Szturm na Zakopane. Wrócą regionalne obostrzenia?
Szturm turystów na Zakopane i nieprzestrzeganie restrykcji w ostrych słowach komentowali w poniedziałek przedstawiciele rządu.
- Ta sytuacja jest wyrazem absolutnego braku odpowiedzialności, obostrzenia zostały zniesione na dwa tygodnie, jeżeli sytuacja będzie się pogarszać, to jest zagrożenie, że one wrócą - mówił w RMF FM szef KPRM Michał Dworczyk.

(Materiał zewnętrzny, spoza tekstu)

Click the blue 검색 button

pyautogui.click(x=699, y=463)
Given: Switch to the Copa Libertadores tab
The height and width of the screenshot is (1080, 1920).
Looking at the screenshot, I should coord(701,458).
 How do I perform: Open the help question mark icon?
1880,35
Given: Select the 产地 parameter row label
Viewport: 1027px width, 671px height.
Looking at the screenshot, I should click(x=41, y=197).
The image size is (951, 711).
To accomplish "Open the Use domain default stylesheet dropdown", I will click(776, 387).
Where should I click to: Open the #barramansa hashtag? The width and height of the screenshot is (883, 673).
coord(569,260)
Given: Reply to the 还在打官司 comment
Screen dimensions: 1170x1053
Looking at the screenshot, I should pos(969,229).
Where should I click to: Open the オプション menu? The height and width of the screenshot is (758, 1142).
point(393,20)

- Apeluję do wszystkich o odpowiedzialność, która w tej sytuacji ma szczególne znaczenie. Nie chciałbym też, żeby wysiłek medyków został zniweczony przez tak głupie i nieodpowiedzialne zachowanie. Nie chciałbym, żeby Krupówki były początkiem trzeciej fali w Polsce - podkreślił minister.
I jak zapowiedział, jeśli wskaźniki epidemiczne będą się pogarszały, pewne obostrzenia będą przywracane regionalnie.